* Work request
Your response should be the lines from the one holding "The image size is (791, 556)." to the last line of the data below, copied exactly and with no additions.

[Start of section]

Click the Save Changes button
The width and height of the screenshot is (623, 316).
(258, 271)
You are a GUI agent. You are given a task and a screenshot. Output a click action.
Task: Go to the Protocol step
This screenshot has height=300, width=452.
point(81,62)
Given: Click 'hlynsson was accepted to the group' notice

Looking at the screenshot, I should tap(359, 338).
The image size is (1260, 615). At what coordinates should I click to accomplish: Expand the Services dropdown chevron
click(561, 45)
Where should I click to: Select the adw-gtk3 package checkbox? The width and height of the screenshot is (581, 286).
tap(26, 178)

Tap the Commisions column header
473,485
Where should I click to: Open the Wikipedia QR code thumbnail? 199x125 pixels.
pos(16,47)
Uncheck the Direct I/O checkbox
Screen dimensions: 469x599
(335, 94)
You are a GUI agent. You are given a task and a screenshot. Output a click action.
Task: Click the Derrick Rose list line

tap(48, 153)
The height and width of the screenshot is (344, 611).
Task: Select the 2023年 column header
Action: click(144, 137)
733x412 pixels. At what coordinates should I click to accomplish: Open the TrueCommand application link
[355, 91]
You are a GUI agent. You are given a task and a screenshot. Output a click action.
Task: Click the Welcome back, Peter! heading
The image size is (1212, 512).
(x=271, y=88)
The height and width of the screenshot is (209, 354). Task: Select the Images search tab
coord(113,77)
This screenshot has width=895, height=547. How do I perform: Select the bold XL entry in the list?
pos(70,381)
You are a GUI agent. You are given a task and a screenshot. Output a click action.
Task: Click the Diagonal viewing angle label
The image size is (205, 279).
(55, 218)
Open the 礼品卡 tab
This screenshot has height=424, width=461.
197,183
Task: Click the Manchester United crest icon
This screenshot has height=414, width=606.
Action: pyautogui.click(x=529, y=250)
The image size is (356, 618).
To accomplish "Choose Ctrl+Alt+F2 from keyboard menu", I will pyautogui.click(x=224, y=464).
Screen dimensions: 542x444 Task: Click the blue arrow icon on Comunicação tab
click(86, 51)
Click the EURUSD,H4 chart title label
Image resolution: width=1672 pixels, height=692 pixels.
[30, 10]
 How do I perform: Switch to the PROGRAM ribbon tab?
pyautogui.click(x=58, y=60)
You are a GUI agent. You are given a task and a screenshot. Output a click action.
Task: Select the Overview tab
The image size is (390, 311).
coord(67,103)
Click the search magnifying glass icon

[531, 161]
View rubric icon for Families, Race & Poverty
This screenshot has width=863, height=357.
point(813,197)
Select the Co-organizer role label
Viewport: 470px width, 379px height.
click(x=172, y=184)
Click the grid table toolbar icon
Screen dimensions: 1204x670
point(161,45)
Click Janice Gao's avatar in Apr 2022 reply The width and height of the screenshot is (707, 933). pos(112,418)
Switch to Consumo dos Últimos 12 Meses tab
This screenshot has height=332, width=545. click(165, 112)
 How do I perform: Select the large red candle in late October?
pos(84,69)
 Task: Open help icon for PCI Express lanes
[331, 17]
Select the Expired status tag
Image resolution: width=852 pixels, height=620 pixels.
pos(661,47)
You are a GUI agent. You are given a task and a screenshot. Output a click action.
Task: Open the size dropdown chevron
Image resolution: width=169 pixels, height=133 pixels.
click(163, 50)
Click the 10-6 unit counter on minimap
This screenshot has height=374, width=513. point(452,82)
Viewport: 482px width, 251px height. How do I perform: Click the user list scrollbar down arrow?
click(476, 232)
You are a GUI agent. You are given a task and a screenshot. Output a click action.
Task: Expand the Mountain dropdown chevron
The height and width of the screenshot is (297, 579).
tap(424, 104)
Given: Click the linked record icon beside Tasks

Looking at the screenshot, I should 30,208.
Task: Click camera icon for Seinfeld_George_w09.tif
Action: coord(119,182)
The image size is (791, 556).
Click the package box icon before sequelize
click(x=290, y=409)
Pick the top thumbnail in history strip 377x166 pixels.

[End of section]

* Finished exercise
The image size is (791, 556).
Click the package box icon before sequelize
click(x=290, y=409)
Pick the top thumbnail in history strip 377x166 pixels.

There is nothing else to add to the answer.